Le mot de Valérie Gay

Valérie Gay, marraine de l’association

Lorsque mon fils Théo était petit, enfermé dans son repli autistique, toute la famille a dû redessiner sa manière d’être au monde. Presque naturellement, nos bras se sont alors arrondis autour de lui, nos mains se sont jointes, notre amour s’est entrecroisé, entremêlé… Interposé.

Pour aimer Théo à sa mesure, nous avions trouvé cette solution de bâtir autour de sa bulle autistique, une bulle familiale à sa mesure.

Une bulle dans une bulle… pour cesser de souffrir, devenant presque autistes à notre tour au sein d’une société qui semblait ne pas être en mesure de ralentir sa marche pour nous. Mais bien sûr, cette bulle qui nous protégeait d’un côté, nous isolait de l’autre.

Prisonniers de nos rituels communs, de l’entremêlement minutieux de notre amour familial, nous n’avons pas su nous ouvrir aux propositions extérieures. Nous n’avons pas su trouver l’aide, l’amitié, les professionnels… le repos.

Théo seul, au milieu de notre solitude. Ce n’était pas la solution. Peut-être avons-nous mal cherché, peut-être que, trop regroupés les uns sur les autres, nous n’avons pas su tendre nos mains pour que qui que ce soit s’en saisisse.
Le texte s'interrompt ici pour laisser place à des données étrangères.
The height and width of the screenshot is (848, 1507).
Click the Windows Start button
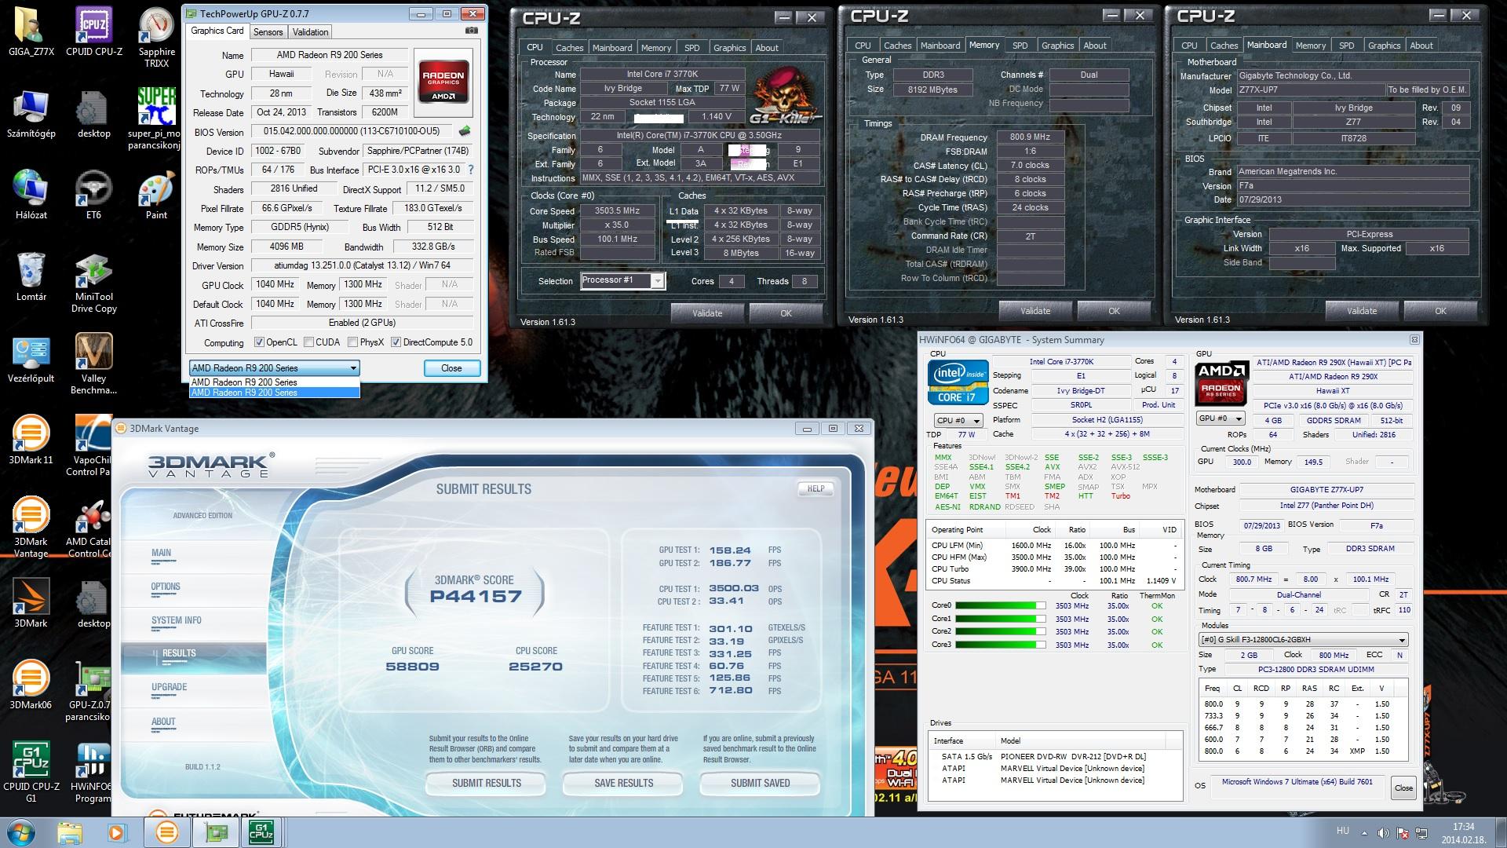click(x=20, y=832)
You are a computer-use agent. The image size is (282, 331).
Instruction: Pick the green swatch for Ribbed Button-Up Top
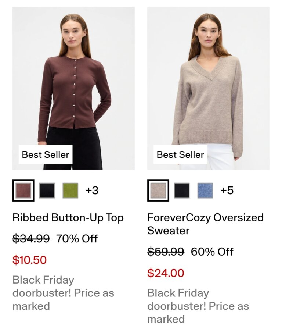coord(70,191)
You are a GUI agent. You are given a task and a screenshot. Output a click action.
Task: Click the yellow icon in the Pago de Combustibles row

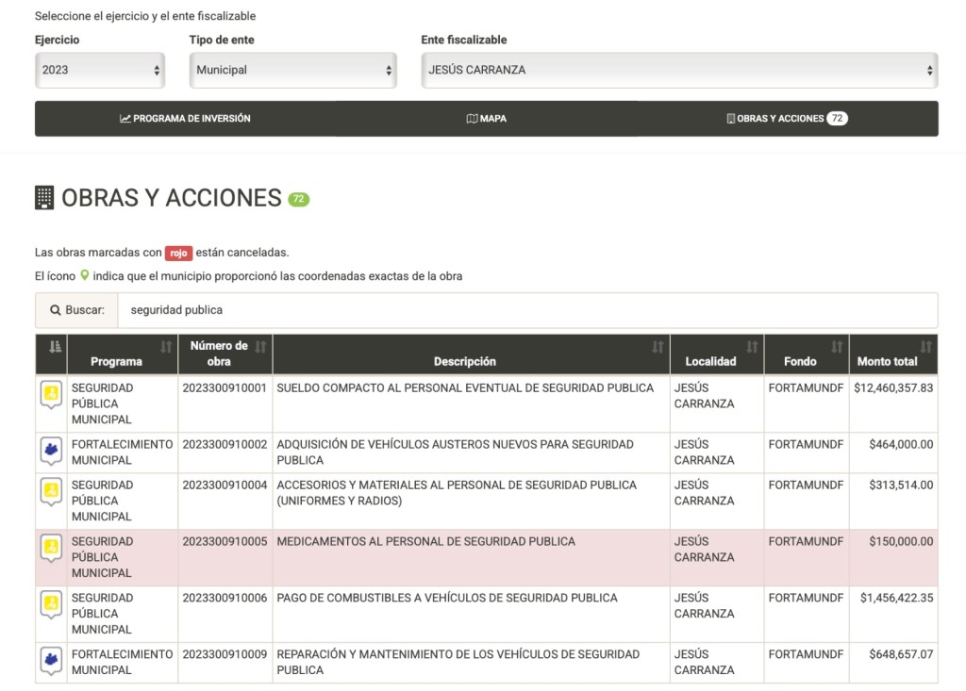51,603
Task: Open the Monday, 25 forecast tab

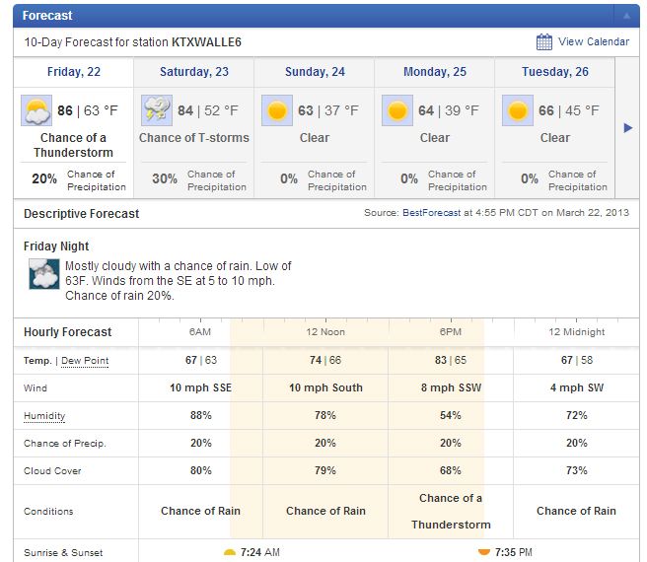Action: (x=435, y=72)
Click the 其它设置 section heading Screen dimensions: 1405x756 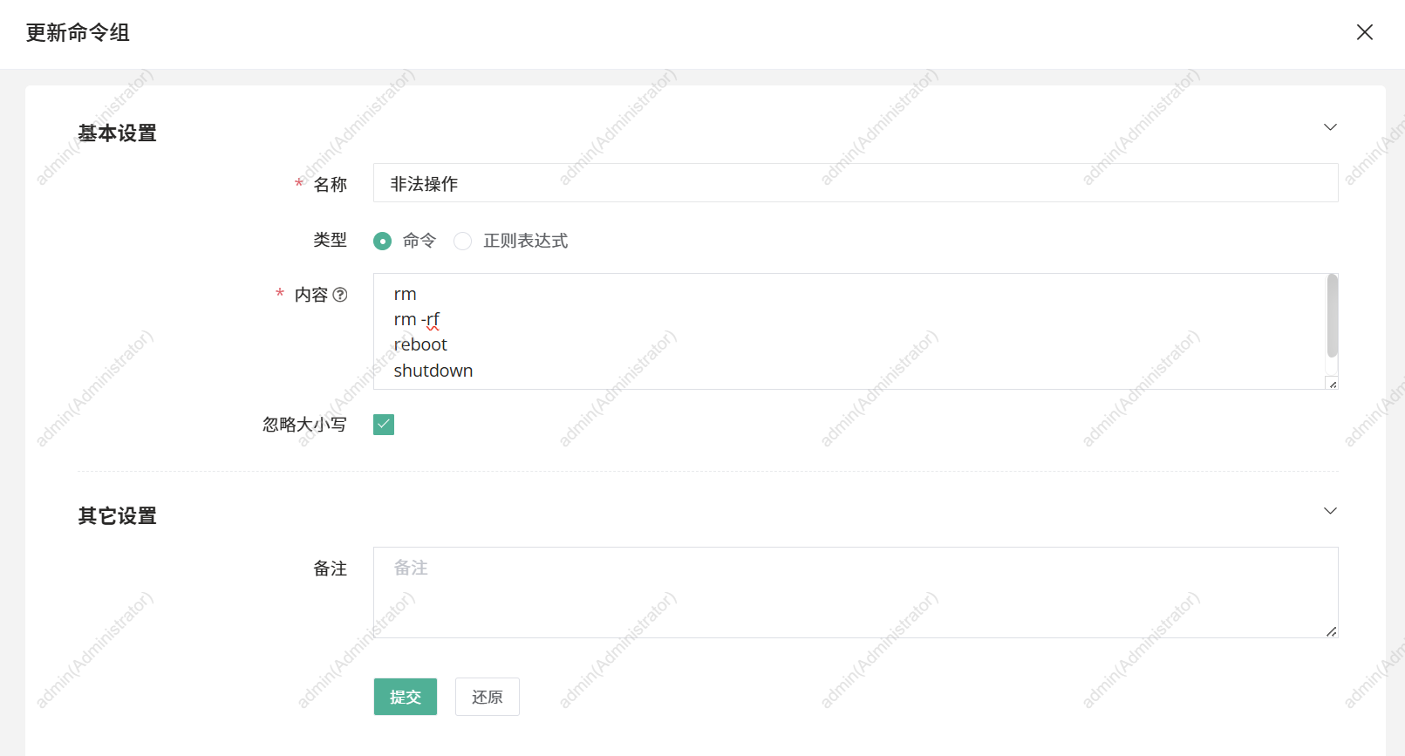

Pourtant aujourd’hui je cherche dans mes souvenirs et ne vois rien. Non, rien qui ressemblait de près ou de loin à une main qui aurait pu saisir la nôtre en respectant les particularités de Théo et nos choix personnels. Rien qui nous aurait assuré que nous ne serions pas jugés ni malmenés. Et surtout rien qui laissait à penser que Théo était une priorité et non une tâche à faire disparaître au nom d’une norme sociale institutionnalisée.

Partout nous entendions parler d’un comportement à dompter, à amoindrir, voire, à combattre. Notre fils n’était-il donc que cela à leurs yeux ? la somme de ses comportements ? Une longue liste de symptômes à faire disparaître ?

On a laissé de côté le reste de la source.